• [Directions for this task]
Go through the records below line by line, counting those that contain the word "checkbox"; answer with the count only.

═════ Stored data ═════

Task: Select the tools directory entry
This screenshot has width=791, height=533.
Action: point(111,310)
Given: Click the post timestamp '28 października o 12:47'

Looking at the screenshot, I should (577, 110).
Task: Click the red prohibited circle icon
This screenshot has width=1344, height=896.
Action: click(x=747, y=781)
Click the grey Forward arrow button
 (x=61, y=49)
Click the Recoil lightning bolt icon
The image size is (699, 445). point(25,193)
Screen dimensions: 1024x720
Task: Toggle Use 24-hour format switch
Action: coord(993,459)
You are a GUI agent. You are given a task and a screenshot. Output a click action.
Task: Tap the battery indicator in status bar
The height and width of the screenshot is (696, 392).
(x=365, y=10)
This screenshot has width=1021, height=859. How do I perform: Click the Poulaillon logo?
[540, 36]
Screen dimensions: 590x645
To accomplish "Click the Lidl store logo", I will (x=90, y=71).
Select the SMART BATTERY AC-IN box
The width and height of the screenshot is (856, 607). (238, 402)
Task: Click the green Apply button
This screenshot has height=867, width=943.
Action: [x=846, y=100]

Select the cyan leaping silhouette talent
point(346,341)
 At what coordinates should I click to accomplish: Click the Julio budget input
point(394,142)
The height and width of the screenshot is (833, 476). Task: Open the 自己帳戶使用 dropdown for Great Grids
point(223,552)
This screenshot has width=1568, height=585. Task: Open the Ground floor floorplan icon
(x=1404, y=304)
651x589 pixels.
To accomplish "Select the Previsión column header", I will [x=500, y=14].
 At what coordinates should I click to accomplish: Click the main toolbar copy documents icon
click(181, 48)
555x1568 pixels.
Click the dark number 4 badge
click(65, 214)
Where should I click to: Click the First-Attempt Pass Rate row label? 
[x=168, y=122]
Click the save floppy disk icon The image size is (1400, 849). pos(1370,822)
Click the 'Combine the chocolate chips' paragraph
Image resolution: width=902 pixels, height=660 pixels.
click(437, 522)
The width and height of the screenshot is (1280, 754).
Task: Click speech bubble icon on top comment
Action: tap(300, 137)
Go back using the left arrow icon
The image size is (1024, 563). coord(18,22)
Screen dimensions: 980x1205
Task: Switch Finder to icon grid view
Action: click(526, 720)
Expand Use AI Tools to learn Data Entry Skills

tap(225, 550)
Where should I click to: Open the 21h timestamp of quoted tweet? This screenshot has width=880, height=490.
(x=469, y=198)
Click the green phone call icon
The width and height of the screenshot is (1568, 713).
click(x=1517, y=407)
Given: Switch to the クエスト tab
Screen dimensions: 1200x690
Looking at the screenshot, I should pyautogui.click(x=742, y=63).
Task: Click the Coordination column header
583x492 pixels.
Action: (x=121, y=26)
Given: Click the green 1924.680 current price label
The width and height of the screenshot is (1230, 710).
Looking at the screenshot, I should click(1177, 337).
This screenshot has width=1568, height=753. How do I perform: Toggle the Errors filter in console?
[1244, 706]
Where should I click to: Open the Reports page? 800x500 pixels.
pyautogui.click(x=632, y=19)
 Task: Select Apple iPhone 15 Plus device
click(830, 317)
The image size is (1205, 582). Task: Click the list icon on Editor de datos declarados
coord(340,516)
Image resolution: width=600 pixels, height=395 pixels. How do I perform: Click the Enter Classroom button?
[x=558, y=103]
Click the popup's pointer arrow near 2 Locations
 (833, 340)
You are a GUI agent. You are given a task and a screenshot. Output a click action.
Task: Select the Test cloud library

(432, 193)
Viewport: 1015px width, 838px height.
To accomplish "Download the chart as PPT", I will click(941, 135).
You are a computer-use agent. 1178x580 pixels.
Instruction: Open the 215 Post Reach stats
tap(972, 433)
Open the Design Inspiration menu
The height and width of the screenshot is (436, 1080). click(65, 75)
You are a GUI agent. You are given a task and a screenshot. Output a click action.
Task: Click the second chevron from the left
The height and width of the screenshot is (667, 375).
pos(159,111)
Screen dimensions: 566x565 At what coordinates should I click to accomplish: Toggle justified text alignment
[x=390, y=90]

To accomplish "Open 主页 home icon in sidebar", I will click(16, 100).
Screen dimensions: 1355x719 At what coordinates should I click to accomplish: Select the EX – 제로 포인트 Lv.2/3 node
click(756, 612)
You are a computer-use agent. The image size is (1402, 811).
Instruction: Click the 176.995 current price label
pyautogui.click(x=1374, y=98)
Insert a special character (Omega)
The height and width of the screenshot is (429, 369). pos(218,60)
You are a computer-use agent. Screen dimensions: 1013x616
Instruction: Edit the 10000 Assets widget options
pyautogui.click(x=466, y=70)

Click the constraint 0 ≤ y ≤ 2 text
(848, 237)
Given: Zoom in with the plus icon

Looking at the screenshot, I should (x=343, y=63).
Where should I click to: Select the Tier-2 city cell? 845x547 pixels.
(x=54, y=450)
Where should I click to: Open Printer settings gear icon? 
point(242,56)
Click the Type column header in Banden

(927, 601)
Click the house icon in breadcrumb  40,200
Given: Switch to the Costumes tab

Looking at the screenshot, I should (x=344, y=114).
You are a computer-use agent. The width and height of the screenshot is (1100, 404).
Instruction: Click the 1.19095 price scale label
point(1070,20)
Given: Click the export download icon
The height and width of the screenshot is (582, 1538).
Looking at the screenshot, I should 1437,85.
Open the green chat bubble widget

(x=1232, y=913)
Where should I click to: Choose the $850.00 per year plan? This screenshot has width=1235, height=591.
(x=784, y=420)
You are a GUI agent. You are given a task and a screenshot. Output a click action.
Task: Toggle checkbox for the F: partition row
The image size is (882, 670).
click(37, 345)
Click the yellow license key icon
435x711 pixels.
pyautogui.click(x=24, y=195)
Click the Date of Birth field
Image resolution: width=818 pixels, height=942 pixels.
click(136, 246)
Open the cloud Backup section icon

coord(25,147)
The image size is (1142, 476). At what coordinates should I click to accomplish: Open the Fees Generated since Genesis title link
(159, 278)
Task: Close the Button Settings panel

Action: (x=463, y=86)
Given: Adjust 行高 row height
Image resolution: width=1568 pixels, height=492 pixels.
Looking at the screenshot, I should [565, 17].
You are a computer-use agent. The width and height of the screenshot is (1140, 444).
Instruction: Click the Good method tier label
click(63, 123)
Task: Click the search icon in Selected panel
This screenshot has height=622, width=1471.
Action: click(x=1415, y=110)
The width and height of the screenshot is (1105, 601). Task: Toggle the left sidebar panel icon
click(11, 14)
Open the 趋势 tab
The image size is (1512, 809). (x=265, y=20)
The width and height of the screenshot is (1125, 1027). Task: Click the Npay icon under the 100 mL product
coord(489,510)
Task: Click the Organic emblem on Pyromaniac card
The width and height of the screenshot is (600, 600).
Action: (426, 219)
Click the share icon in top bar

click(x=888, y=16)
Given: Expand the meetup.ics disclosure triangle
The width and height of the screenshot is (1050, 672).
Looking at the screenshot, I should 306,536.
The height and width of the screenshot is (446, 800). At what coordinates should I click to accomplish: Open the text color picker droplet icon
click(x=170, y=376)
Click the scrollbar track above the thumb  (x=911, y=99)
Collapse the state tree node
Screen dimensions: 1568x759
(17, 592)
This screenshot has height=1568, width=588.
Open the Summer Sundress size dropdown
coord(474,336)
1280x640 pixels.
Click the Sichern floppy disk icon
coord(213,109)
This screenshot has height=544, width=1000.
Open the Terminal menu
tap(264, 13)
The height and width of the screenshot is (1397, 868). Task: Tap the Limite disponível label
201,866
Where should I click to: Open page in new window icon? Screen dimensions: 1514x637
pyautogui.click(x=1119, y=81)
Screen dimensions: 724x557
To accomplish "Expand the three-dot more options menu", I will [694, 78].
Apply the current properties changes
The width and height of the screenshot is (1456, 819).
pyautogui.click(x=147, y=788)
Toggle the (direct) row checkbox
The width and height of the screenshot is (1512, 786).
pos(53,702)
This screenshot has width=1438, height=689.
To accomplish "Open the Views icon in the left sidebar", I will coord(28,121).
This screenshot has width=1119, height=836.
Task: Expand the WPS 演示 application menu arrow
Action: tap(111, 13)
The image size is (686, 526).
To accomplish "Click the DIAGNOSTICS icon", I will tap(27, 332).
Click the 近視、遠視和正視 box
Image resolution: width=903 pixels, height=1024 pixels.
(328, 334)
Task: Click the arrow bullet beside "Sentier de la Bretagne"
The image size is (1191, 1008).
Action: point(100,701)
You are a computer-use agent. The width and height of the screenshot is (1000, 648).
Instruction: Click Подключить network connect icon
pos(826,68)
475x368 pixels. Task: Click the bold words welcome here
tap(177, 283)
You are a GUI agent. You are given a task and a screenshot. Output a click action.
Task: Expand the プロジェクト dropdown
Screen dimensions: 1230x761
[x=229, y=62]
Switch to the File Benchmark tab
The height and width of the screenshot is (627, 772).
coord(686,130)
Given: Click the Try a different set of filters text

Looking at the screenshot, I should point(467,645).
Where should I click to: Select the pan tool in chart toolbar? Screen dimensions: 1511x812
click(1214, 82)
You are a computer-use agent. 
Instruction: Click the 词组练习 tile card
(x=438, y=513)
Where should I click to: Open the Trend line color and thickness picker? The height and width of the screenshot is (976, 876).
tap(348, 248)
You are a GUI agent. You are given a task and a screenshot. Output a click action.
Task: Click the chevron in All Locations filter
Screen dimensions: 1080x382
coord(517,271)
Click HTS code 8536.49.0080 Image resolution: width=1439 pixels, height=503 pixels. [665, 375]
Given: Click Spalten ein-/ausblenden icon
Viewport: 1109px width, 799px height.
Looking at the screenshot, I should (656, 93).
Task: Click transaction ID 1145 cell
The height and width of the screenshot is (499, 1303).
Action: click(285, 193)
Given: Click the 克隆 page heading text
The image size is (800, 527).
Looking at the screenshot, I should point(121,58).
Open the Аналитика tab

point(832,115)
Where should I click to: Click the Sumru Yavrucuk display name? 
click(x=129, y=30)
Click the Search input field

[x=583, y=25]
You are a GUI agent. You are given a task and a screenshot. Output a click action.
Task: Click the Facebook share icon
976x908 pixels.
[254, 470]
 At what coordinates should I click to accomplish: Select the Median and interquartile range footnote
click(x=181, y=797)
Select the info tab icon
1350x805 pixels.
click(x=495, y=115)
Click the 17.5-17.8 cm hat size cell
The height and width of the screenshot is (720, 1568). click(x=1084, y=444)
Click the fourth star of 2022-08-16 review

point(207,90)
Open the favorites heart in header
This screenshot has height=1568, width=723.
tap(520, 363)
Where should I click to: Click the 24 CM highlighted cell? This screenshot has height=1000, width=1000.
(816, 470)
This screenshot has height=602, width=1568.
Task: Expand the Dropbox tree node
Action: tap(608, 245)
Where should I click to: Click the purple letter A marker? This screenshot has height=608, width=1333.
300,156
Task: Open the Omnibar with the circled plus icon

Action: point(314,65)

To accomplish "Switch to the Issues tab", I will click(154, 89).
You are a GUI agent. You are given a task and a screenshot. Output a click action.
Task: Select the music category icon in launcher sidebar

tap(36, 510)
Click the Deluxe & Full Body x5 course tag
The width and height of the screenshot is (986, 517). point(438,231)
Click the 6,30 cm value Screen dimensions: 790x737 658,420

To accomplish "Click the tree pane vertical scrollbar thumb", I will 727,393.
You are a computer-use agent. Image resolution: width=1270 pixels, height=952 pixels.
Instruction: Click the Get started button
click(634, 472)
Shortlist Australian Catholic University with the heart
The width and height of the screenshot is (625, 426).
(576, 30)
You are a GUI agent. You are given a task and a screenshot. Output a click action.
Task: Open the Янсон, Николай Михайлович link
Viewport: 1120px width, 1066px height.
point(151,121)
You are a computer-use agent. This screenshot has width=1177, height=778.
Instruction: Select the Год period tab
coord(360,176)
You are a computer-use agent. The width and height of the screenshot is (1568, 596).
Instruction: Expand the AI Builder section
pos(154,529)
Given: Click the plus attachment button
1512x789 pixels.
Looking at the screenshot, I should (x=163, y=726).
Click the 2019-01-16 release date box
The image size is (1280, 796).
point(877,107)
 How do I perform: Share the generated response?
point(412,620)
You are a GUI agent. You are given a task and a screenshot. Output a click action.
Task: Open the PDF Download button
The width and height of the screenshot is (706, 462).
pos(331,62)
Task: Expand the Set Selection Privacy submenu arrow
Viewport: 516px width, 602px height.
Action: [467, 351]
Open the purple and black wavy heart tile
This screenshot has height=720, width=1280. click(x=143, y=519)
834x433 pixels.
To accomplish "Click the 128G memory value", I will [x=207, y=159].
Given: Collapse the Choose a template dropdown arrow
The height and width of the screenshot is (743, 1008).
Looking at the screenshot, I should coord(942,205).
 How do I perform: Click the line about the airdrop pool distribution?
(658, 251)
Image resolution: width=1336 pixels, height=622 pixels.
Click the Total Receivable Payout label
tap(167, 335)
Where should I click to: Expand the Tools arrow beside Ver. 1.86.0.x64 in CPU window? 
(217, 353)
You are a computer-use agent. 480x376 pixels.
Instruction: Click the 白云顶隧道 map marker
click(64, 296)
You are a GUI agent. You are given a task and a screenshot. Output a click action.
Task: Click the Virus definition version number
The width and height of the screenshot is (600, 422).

═════

• [Written answer]
2